McCullough reunion brings friends together
Published 12:31 am Wednesday, November 10, 2004
By By Arthur McLean
The restaurant at the Best Western in Atmore was filled with the look Saturday night for the first ever McCullough School reunion.
The look was one of questioning recognition as former students of the school, 242 of them, wondered whether that older face was the childhood friend they remembered from years ago.
Many times, that look turned to one of surprise and joy once the large lettered nametag was read.
Surviving members from all classes of the school gathered Saturday night in an event organized by Judy Mack Linam, formerly of Atmore.
Linam tracked down nearly three hundred of her schoolmates over the course of six months to organize the reunion. "I've been thinking about doing this for a long time, and once I made that first call, I knew there was no turning back," Linam said. "I knew we weren't getting any younger, and if we were going to do it, we needed to do it soon."
McCullough School was once an all grades school, but it burned down over the Christmas holiday season of 1963.

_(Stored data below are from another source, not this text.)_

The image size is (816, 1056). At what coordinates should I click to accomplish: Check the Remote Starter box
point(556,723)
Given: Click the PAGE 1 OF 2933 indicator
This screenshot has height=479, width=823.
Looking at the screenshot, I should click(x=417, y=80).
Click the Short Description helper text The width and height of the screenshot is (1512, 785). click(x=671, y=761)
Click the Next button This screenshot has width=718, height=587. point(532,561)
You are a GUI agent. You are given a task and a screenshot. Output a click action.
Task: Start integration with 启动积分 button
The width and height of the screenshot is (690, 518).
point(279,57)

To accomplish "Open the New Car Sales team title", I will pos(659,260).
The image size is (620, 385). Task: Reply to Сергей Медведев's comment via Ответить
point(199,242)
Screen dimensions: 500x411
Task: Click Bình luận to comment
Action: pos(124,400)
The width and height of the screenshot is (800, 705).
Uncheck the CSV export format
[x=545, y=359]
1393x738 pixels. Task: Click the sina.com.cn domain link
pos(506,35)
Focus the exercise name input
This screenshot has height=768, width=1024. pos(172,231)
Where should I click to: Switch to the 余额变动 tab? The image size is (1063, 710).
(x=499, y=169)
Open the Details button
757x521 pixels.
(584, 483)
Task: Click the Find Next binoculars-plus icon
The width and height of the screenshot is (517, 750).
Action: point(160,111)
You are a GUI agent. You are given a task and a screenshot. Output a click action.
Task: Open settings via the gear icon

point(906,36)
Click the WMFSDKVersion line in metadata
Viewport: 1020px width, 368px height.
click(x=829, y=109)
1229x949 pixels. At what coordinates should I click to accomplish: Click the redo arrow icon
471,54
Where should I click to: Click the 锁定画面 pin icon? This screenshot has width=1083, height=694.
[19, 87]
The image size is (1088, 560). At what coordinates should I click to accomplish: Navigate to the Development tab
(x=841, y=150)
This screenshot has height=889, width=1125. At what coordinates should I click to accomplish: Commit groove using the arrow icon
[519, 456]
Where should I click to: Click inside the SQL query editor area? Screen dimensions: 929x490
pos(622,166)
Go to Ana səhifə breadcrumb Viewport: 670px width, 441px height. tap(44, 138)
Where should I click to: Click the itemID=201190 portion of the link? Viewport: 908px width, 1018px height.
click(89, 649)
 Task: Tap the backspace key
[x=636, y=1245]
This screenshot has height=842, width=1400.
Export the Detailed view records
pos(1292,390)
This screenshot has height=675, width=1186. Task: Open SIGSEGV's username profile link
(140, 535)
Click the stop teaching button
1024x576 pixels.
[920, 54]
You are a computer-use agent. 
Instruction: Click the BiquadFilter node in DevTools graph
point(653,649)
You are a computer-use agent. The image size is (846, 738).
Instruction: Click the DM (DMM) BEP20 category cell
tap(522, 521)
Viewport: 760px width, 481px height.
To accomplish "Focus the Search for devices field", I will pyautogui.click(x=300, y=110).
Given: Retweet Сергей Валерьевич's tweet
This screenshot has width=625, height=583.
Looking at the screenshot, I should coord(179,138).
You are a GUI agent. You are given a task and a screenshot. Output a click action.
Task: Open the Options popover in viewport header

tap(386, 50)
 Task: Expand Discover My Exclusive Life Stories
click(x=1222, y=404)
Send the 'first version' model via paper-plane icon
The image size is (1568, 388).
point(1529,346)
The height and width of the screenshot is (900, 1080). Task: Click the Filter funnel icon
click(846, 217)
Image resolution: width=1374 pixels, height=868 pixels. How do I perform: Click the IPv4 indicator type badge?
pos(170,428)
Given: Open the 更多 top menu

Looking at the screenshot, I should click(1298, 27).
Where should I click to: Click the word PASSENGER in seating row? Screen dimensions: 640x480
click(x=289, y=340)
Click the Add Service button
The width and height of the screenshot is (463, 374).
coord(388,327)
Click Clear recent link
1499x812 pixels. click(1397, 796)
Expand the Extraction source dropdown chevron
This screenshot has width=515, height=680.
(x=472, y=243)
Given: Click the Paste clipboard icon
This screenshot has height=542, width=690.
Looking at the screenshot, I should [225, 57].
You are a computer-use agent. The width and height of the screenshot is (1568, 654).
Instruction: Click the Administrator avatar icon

Those who were attending the school at the time were transferred to either Atmore High School or Uriah, said Joyce Smith Evans.
Evans was in the ninth grade when the school burned. Before Saturday night, she had not seen some of her classmates in more than 40 years.
"I think we're the oldest ones here," said Eubie King, class of 1943, sitting with his sister Margaret King Vickery and Junior Hall. Kirby Vickery was actually the oldest attending member, from the class of 1941.
Teresa Day Johnson, Richard Chasez and Charlotte Presley McGhee were the youngest at the event, according to the records. They were in the fourth grade when the school burned.
Schoolmates came from as far as Tennessee, Dahlonega, Ga. andWashington to attend the event.
"It was a wonderful night, seeing people, and it wasn't like a class reunion where people go to brag about themselves," Evans said. "We were all just happy to see each other."